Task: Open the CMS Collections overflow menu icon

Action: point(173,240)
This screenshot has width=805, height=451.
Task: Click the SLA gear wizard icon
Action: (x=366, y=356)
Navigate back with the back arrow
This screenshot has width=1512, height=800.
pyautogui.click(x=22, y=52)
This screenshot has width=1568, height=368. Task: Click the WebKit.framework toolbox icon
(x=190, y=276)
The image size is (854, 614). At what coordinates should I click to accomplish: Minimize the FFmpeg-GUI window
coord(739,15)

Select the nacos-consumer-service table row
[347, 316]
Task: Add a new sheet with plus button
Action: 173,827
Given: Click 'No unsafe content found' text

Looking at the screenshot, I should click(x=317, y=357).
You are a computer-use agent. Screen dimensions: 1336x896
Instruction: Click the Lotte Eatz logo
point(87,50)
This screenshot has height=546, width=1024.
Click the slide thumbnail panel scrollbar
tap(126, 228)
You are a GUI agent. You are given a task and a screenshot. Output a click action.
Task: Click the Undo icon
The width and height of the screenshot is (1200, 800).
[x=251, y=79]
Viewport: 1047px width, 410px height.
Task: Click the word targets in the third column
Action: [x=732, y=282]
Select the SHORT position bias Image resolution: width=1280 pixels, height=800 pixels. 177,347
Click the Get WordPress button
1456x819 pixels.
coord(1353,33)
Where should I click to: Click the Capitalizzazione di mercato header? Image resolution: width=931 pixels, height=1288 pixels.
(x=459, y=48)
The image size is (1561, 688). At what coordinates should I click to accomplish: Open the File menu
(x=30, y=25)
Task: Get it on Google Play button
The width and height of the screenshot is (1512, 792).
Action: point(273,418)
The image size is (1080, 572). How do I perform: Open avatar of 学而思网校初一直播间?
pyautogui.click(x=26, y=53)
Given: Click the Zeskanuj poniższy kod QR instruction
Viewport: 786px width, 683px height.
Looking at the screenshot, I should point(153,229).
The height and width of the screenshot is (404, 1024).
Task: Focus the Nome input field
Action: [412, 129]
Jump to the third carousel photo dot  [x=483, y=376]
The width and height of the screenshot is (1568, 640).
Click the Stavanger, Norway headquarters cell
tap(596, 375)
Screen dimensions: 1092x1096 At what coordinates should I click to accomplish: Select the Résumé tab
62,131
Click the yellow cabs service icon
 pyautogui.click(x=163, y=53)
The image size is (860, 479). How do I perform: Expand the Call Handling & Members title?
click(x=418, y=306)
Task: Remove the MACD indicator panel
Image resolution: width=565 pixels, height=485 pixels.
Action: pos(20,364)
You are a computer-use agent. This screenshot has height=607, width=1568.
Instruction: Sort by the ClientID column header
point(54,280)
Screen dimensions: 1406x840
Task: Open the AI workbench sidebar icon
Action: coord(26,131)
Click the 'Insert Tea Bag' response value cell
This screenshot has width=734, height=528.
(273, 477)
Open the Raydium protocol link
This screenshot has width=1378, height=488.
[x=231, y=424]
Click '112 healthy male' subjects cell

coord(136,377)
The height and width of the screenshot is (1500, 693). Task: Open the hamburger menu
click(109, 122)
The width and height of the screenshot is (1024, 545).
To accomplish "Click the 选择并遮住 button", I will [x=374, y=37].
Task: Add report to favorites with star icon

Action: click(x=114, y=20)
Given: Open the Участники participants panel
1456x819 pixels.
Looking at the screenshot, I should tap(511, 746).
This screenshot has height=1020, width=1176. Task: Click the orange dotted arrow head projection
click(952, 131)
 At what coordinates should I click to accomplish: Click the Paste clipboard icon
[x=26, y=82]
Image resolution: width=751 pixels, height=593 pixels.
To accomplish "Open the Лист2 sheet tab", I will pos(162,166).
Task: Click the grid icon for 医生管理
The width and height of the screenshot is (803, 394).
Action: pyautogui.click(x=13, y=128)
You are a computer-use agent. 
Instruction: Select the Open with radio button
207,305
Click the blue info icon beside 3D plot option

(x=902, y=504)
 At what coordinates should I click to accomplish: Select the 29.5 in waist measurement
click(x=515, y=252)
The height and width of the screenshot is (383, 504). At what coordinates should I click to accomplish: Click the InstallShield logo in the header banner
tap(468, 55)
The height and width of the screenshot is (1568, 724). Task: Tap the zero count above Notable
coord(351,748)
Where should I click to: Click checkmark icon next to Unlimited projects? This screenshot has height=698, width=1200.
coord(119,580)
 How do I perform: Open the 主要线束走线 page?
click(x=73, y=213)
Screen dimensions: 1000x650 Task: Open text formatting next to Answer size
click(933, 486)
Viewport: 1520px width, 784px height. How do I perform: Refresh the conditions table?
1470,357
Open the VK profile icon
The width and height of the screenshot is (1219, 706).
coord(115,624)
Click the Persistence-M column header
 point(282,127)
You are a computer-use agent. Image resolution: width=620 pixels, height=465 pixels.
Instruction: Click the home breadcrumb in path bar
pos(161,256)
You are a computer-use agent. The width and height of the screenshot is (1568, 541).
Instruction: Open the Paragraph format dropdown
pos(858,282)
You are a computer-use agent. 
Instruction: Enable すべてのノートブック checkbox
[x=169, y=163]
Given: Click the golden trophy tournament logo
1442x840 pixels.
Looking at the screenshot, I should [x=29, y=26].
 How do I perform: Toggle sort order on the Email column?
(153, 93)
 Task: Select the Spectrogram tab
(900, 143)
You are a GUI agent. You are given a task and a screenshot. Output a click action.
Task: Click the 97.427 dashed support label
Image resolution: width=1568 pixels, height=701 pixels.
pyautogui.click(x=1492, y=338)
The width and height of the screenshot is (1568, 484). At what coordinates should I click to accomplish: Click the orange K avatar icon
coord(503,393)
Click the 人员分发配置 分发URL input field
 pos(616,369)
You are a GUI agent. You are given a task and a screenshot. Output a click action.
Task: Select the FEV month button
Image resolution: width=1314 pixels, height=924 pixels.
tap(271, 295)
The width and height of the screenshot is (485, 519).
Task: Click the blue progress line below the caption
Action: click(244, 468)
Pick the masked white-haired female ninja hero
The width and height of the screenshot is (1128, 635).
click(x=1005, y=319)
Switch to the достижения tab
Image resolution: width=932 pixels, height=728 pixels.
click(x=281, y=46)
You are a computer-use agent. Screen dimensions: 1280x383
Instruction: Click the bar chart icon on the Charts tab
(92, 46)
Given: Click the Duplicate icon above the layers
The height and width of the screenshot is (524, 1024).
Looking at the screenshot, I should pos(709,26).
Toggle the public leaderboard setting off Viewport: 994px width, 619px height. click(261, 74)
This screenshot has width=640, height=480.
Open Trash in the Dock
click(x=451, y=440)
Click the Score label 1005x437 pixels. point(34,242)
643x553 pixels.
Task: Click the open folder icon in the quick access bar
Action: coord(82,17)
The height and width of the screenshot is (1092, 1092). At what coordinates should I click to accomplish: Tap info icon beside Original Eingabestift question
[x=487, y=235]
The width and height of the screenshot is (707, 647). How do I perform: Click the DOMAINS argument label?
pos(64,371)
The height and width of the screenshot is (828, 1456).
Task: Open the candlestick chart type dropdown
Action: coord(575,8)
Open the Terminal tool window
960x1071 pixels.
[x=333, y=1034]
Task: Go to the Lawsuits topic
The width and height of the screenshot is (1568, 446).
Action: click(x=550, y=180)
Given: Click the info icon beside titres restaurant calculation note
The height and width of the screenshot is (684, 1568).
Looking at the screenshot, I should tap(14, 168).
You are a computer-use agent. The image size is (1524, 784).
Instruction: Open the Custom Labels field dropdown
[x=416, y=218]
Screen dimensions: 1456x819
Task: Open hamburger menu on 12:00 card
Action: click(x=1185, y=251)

________

Problem description:
With the line that has "This screenshot has width=1378, height=488." as the first and the line that has "Task: Click the grid icon for 医生管理" as the last, repeat exactly that run of lines above and no more.

Answer below:
This screenshot has width=1378, height=488.
[x=231, y=424]
Click '112 healthy male' subjects cell

coord(136,377)
The height and width of the screenshot is (1500, 693). Task: Open the hamburger menu
click(109, 122)
The width and height of the screenshot is (1024, 545).
To accomplish "Click the 选择并遮住 button", I will [x=374, y=37].
Task: Add report to favorites with star icon

Action: click(x=114, y=20)
Given: Open the Участники participants panel
1456x819 pixels.
Looking at the screenshot, I should tap(511, 746).
This screenshot has height=1020, width=1176. Task: Click the orange dotted arrow head projection
click(952, 131)
 At what coordinates should I click to accomplish: Click the Paste clipboard icon
[x=26, y=82]
Image resolution: width=751 pixels, height=593 pixels.
To accomplish "Open the Лист2 sheet tab", I will pos(162,166).
Task: Click the grid icon for 医生管理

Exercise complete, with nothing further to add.